Let’s define addiction quickly before I finish answering this question. Addiction is any behavior, experience, substance, etc. that brings pleasure and/or relief in the short-term, long-term negative consequences and despite this I’m unable or unwilling to  stop. Therefore, if something has become and addictive behavior based on those 3 qualifiers it will be hard to say that there is any addiction that is “good”, the challenge is that in most modern societies we glorify certain addictive behaviors like working out or professional success and we condemn others such as alcohol or drug use. Others can be glorified or condemned depending on gender for example compulsive sexual behavior in a man can be admired were in women it can be shameful and condemned.

4. Is an addiction a choice? 

That is a complicated question, it is a choice but most of the time is not a conscious choice. The best way to understand how people become addicted is with the example of the boiling frog. So in order to boil a frog you cannot have the water boiling and throw a frog in because it will jump out, so the way this is done is that they put the frogs in while the water is cooled and the slowly increase the temperature, by the time the water is boiling it is too late for the frog to get out. The same thing happens in addiction for humans, it is a slow process and which initially the addictive behaviors are positive and enjoyable and by the time we notice that the water is boiling is impossible to get out 

5. Is there really such a thing as an addictive personality?

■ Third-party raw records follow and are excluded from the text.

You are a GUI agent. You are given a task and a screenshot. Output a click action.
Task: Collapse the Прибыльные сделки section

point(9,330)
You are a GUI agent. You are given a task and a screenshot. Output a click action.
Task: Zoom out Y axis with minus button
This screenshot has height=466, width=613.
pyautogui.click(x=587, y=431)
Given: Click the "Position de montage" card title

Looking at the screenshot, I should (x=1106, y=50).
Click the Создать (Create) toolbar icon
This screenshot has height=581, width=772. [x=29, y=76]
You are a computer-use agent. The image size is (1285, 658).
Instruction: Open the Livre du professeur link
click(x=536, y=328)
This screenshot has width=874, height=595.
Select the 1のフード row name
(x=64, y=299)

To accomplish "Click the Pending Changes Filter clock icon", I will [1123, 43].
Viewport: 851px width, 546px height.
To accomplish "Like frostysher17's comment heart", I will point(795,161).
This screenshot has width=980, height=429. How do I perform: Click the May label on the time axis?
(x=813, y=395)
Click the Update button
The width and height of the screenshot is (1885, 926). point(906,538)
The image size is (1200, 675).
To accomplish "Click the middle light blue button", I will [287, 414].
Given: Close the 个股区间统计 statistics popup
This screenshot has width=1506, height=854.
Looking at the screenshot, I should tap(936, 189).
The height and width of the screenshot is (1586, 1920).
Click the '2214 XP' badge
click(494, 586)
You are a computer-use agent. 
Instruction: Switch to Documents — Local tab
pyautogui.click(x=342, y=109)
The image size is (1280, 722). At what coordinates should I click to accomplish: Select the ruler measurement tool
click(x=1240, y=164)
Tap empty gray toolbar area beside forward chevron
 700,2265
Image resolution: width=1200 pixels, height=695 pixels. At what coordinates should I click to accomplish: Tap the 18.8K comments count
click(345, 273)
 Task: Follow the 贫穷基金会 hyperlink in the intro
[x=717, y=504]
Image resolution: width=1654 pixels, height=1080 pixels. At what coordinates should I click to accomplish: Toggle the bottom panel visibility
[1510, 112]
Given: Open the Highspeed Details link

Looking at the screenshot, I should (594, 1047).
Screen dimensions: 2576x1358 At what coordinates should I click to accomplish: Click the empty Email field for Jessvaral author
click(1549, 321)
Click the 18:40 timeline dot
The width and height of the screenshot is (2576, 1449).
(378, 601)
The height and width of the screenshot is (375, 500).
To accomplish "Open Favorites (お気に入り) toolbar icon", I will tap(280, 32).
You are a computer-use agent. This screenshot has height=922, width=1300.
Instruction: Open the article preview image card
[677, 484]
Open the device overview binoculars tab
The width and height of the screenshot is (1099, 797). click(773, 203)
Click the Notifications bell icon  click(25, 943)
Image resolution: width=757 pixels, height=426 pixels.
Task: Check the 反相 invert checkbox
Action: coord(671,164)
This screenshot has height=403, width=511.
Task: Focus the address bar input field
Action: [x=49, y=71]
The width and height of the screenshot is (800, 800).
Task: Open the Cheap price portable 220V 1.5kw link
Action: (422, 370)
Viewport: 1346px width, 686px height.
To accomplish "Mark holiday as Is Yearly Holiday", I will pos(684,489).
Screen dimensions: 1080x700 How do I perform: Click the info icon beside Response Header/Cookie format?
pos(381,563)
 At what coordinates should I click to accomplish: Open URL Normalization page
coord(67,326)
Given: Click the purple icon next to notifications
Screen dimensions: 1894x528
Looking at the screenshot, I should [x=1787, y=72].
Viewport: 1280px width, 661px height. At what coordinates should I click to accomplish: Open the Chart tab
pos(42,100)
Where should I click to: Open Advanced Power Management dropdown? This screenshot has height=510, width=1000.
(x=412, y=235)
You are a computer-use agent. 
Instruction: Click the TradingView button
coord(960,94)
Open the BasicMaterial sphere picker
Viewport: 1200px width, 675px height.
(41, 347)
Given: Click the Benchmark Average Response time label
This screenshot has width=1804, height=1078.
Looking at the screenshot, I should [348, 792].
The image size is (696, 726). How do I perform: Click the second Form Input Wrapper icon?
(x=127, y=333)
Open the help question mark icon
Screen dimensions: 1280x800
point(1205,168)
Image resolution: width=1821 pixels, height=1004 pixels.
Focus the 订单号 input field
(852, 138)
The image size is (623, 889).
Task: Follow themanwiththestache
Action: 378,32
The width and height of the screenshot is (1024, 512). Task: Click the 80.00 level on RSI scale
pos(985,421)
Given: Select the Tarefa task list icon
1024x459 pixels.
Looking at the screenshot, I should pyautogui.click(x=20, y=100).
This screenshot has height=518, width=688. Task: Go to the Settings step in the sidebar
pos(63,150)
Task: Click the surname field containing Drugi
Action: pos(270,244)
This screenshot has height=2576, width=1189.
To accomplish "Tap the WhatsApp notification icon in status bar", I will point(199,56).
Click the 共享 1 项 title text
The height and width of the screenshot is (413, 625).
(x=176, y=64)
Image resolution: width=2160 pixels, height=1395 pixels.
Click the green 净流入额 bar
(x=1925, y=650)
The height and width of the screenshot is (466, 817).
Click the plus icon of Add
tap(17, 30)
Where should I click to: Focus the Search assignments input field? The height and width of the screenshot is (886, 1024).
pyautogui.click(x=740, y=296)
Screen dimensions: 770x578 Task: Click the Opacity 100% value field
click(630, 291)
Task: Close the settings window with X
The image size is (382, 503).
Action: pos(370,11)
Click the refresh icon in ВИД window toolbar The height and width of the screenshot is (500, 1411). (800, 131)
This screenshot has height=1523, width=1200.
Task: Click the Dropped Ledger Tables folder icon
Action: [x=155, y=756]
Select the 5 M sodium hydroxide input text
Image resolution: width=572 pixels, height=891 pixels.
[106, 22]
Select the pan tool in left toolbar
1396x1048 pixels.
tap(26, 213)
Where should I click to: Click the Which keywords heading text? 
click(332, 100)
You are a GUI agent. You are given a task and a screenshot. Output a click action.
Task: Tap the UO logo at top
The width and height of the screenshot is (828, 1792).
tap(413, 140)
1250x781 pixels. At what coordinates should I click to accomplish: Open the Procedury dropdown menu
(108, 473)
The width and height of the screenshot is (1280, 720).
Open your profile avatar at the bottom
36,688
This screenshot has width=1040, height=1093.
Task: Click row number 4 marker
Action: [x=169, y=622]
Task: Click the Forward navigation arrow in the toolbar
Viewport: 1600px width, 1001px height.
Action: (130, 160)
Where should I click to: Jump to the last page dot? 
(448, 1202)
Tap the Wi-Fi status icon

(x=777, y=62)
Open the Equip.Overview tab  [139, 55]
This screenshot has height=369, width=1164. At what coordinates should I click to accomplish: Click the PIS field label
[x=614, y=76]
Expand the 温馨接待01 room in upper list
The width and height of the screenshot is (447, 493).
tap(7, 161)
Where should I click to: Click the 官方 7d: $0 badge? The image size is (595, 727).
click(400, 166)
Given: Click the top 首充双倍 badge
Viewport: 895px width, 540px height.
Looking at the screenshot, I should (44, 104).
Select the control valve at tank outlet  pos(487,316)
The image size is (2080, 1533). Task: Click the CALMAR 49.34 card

A lot of people think this is true, however in my experience I do not agree. I believe there are certain environmental and genetic combinations that create a higher risk for addiction. Therefore, the more significant the family history of trauma and addiction the higher the risk of being prone to addictive behaviors. Not sure this is a personality issue.

6. What does it mean to have an addiction to relationships? 

That your object for disconnecting from yourself is another person. That is the simple answer but there is a bit more to it. Because an addictive relationship normally includes some common experiences, for example “I can’t live with you, but I can’t live without you” type of beliefs. In my experience these relationships are normally recreating a familiar relational theme that comes for childhood experiences. For example, if I had the experience of not being seen or abandoned in childhood, I will find a partner that will shut down or runaway in times of crisis or discomfort and will perceived to be abandoned and believe this is my destiny

7. Is the saying “once an addict, always an addict” true? 

Well!!!! It depends on how you look at it. For most people with substance dependent issues there is no going back to using in a social or managed way, because of how substances impact the brain. Thus, if you are looking at this as the ability to go back to the same behaviors that you were doing before with negative consequences the answer will be yes you are always an addict or recovering addict. If you see this through the lens of healing trauma, then your need to anesthetize in a compulsive way will be less, but it does not mean you can go back to your addictive behavior without risk.

8. I know that it doesn’t work like that and change is not always linear, but a lot of people would like to know how much time and effort it will take to overcome addictive or compulsive behaviors 

You are correct, change is not linear and healing is more like a roller coaster. This is a common question and a hard one to answer, because it can take anywhere between 6 months to several years. It depends on a couple of factors, one of course being the severity and time of the trauma and addictive behaviors. The other has to do with what the goal for treatment is. If it is stopping a “bad” behavior, or healing. Because healing goes beyond stopping “bad” behaviors. Healing is to discover that I have the ability to make space for pain and that that pain will eventually end. Which makes it very hard to put a timeline to healing.